Even in the most broadly-based student activities, however, some say that gender dynamics can discourage females.
On stage, for example, a scarcity of roles for women caused three undergraduates to form the Athena Theater Company, now in its third year. “Athena is definitely a feminist venture,” says co-founder Julia C. Reischel ’04. Reischel, Julia H. Fawcett ’04 and Heather J. Thomason ’04 were inspired by their first-year experience in a production of the Vagina Monologues. “It was a very supportive environment, and we wanted to recreate that. It’s more about the community than the craft.”
Some say that roles for women on Harvard’s political stage have been similarly limited.

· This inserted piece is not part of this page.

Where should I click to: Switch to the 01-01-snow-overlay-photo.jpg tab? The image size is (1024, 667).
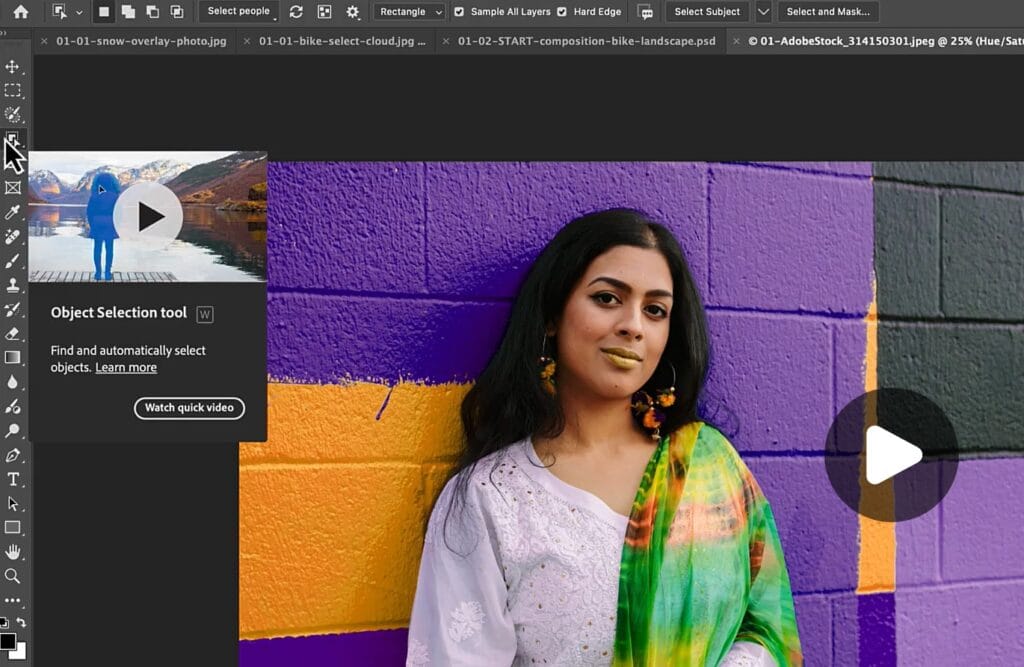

Last year, the Undergraduate Council elected its first all-female ticket, and former president Sujean S. Lee ’03 says she faced understated misogyny within the council. “It was really revealing to hold the position of president in a male-dominated organization,” she says. “There was nothing that was outright differentiation, but there was subtle second-guessing, and hesitation in giving support. We were just more easily questioned, I felt.”

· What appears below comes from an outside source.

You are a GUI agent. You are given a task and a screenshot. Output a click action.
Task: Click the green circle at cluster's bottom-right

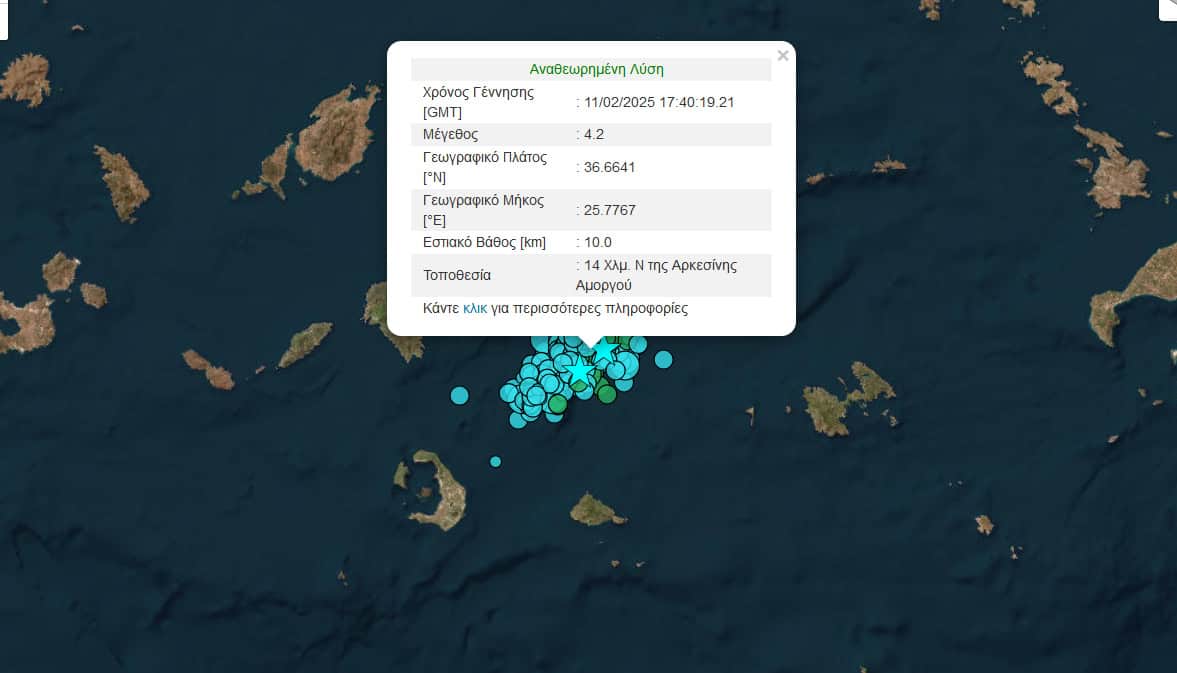tap(607, 394)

THIS IS NOT YOUR MOTHER’S FEMINISM
Clearly, feminists at Harvard do not lack zeal. But choices between protest and negotiation, between outreach and internal unity, complicate the picture—not to mention having to convince their peers that they are relevant. These frustrations threaten to obscure the concrete achievements feminists have made at Harvard.
“The constant idea of [women’s advocacy groups] being marginalized: the more we believe it the more it becomes true. There’s a lot of progress being made,” says Elfenbein.
But what there is a shortage of is unabashed feminism. Bold, in-your-face tactics were successful for the Living Wage Campaign, but women risk being labelled whiny and uptight when they employ them. With every step, feminists feel compelled to consider their image, which can slow down their momentum.
“The feminist lobby’s just not confident enough,” says Watson. “Students here are only really affecting change when they’re being really obnoxious. It’s not that we’re not radical, but we need to mobilize.”
Amelia A. Showalter contributed to the reporting of this story.